Reizvoll ist es ja, das ganze Rumgezettele auf dem Schreibtisch endlich einmal los zu werden.

Seit es Scanner gibt, könnte man die losen Notizen, Rechnungskopien, die ausgerissenen Rezepte und Jahreshoroskope papierfrei auf seinen Rechner zaubern. Dauert etwas, aber der Vorteil liegt auf der Hand, äh, dem Tisch: nämlich nichts mehr.

Kein jahrelanger Stapel der Dinge, die man "irgendwann" noch mal durchsehen möchte, keine Lose-Blatt-Sammlung, die ohne eigenes Zutun zu wachsen scheint. Alles lagert im Computer, sorgfältig abgelegt in exakt beschrifteten Dateien, so dass man auch in einer fernen Zukunft seine frühen Liebesbriefe schnell zur Hand hat. Sind gespeichert unter dem Stichwort "16 Jahre" oder unter "Andy, erster Kuss", oder "Liebesfreud, Liebesleid".

Aber wollen wir das?

Wollen wir der Zettelwirtschaft wirklich ade sagen? Das papierfreie Leben klingt so schön schlank, sinnvoll, sauber irgendwie. Erschreckend die Vorstellung, keine schnelle Notiz vom vorigen Frühjahr mehr in der versteckten Lasche der Tasche zu finden. Rein zufällig, Jahre danach. Wann war das, was dort steht?

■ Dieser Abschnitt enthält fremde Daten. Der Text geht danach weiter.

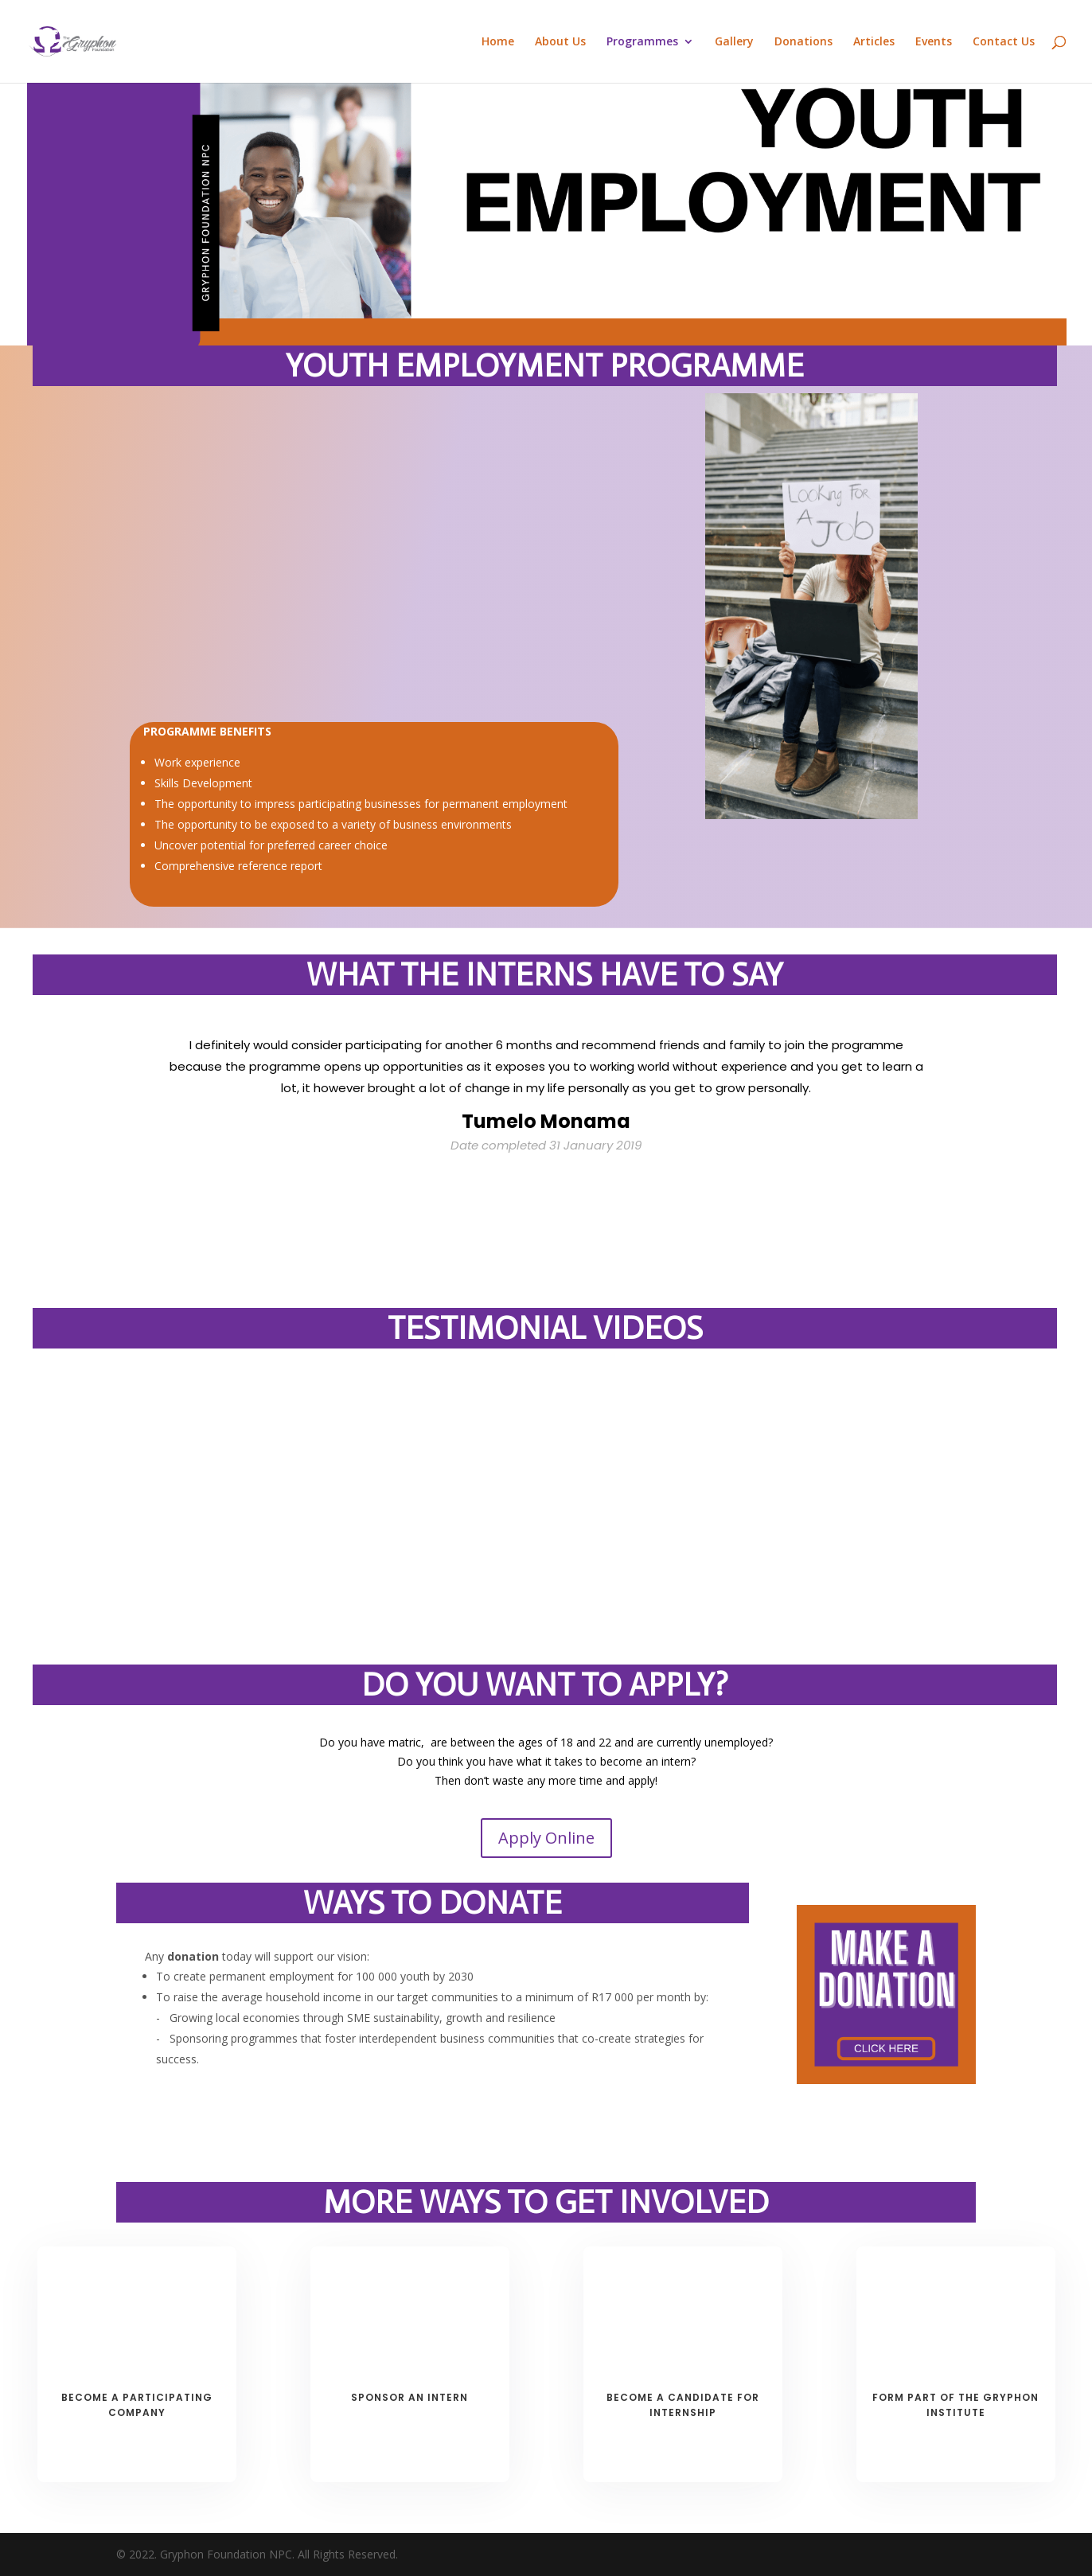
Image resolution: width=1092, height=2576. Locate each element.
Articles (874, 42)
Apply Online (546, 1837)
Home (498, 42)
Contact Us (1004, 42)
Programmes (642, 42)
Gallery (734, 42)
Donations (803, 42)
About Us (560, 42)
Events (933, 42)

Welcher Anlass erforderte 200 g Raclette, frischen Elsässer, Himbeersorbet? Das papierfreie Leben klingt nach eingescannten Kinderzeichnungen, denen jeder Fettfleck abhanden gekommen ist, nach einer digitalen Galerie von Prüfungs-Spickzetteln, denen man im Original die Anspannung vorm Entdeckt-werden noch angesehen hat. Im Rechner ist alles privat Geschriebene und Gezeichnete befreit von seiner originären Besonderheit. Ein hoher Preis für eine aalglatte Arbeitsplatte. Und nichts für mich.

Ausnahmen bestätigen die Regel: Lohnsteuerkarten und Behördendinge gehören digital. Der Rest bleibt Zettelwirtschaft.